Is an algorithm based on Deep Learning techniques able to predict the prognosis of a Covid 19 patient in the same way as an expert medical doctor?
The study published in The Journal of the Acoustical Society of America shows that the percentage of agreement between the analyzes on Covid-19 data made at DISI on lung ultrasounds with Deep Learning techniques and those made by medical experts on COVID-19 data is 85.96%, a very high correlation.
The algorithm, which was developed by the research team led by prof. Libertario Demi, co-author of the article, acquires patient images according to a standardized protocol and is then able to distinguish patients at high risk of clinical worsening from those at low risk. The prognostic results obtained are in line with those of the leading clinical experts in lung ultrasound imaging.

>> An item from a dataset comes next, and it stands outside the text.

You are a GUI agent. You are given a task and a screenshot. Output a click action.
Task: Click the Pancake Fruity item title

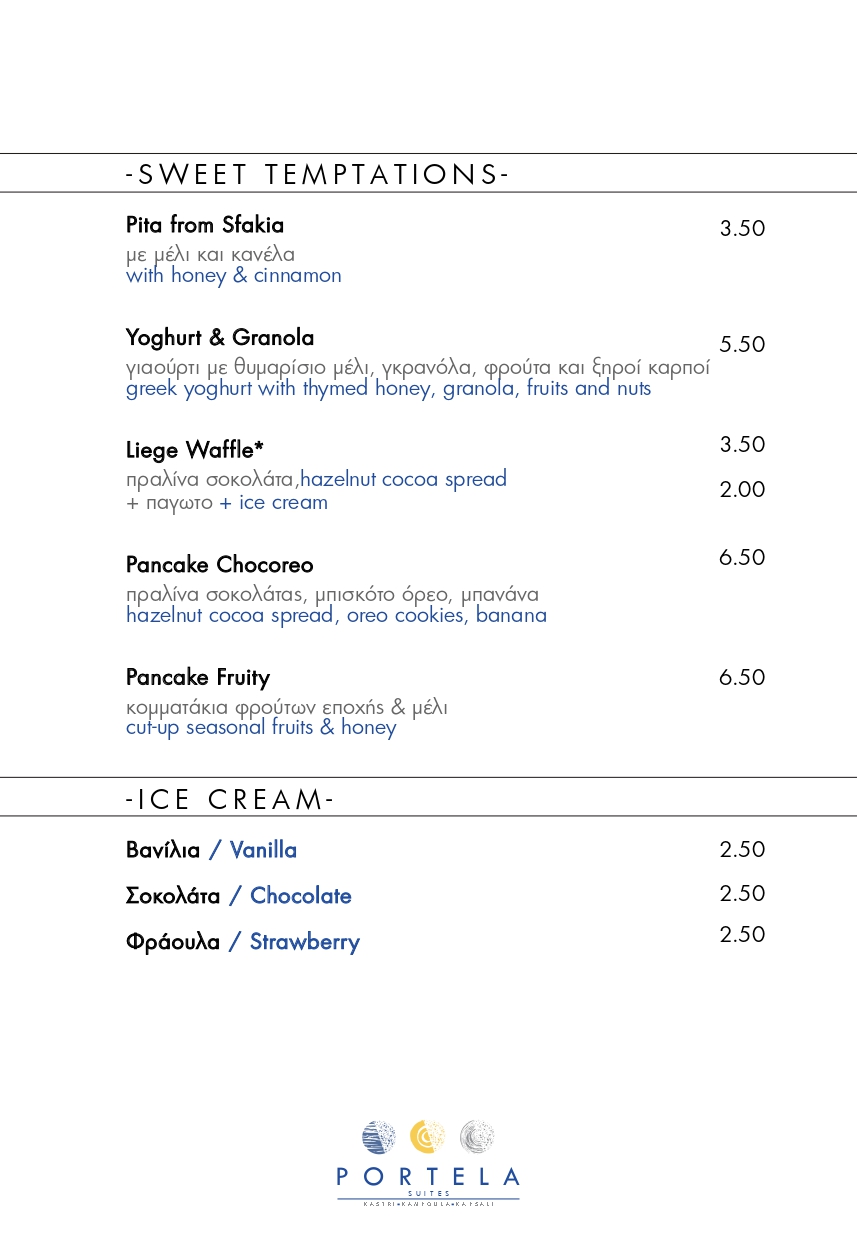coord(198,678)

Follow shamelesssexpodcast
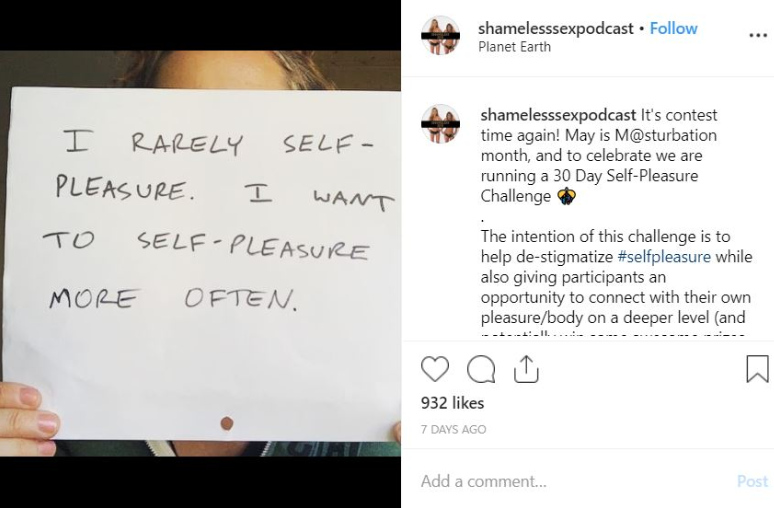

The publication, entitled "Deep learning applied to lung ultrasound videos for scoring COVID-19 patients: A multicenter study", is the result of the collaboration between the Department of Information Engineering and Computer Science of the University of Trento, the Fondazione Policlinico Universitario Agostino Gemelli IRCCS in Rome and the Fondazione IRCCS Policlinico San Matteo in Pavia.
This is the first study in the world on the subject. The results demonstrate the potential of Deep Learning models when applied to high quality data acquired according to a standardized imaging protocol.